### Passage
——————————
The oval test track is 6.3 miles around with 12% banking and 75mph neutral speed and just about every test group gets on it at some point.

Freeways

There are replications of bits of LA’s 710, 10 and 5 freeways while the 43-acre VDA site is 1,200 feet wide at one end and 2,000 feet long with room for handling and brake tests where you can exceed adhesion limits and not slide into anything to damage car or driver.

Straight stability allows crosswind sensitvity testing as well as testing of road crown sensitivity, pulling and wet braking tests courtesy of sprinklers and other road-drenching gear. California is in the midst of a very severe drought and Seare said every effort is made to minimise water use for this. The local coyotes appreciate the free supply and appear for a drink any chance they get. The winding road course is two lanes wide and 2.4m with 0.7m of hills – all artificially created in a flat desert – and is used for handling and powertrain testing while undulations give suspension compression and check for bump steer.
——————————
### Information provided
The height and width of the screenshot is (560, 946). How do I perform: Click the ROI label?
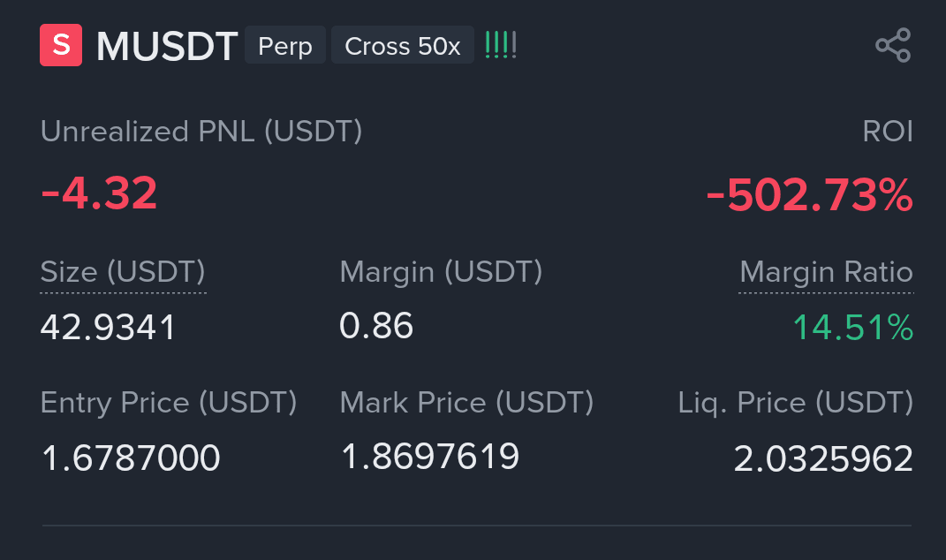coord(888,132)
——————————
### Problem set
• a. In the test track passage, how steep is the banking on the oval track?
• b. Continue the test track passage, starting right after its last sentence.

### Responses
• a. 12%

• b.
There are 17 special surfaces for ride and NVH testing which give dampers a workout and evaluate sound deadening – these include smooth asphalt, different aggregates, concrete, coarse chip and ‘freeway hop’. An uphill section is graded at 12% and is used for powertrain wide open throttle tests, automatic transmission parking pawl release tests and cruise control.

A cross-country course includes stone road and fine aggregates and is also used to check dust sealing and for rocker panel wear. The offroad course is used for durability testing, suspension jounce/rebound and SUV/4WD performance testing.

The proving ground opened at the end of 2004 and a durability loop was added in 2008 – this three-lane, 1km course has block road, cobblestone, chatter, bump and strip, chalk holes, potholes, grit troughs, speed bumps and dips and ‘twist ditches’ –  Seare demonstrated an evil, steep angle, driveway approach not uncommon in the US which can leave one wheel dangling.

Europe, too

As well as US cars, the proving ground has also done work on Europe’s Optima, Soul and Rondo models. European requirements include different tyre wear expectations and the need to prove winter season tyres, and higher road speeds (autobahn) which brings with it the need to ensure windscreen wipers still work at 100mph-plus. European units will send the proving ground vehicles with specific testing requests though, due to different testing regimes, powertrains are usually done at Russelsheim in Germany and at a test facility at the Nurburgring.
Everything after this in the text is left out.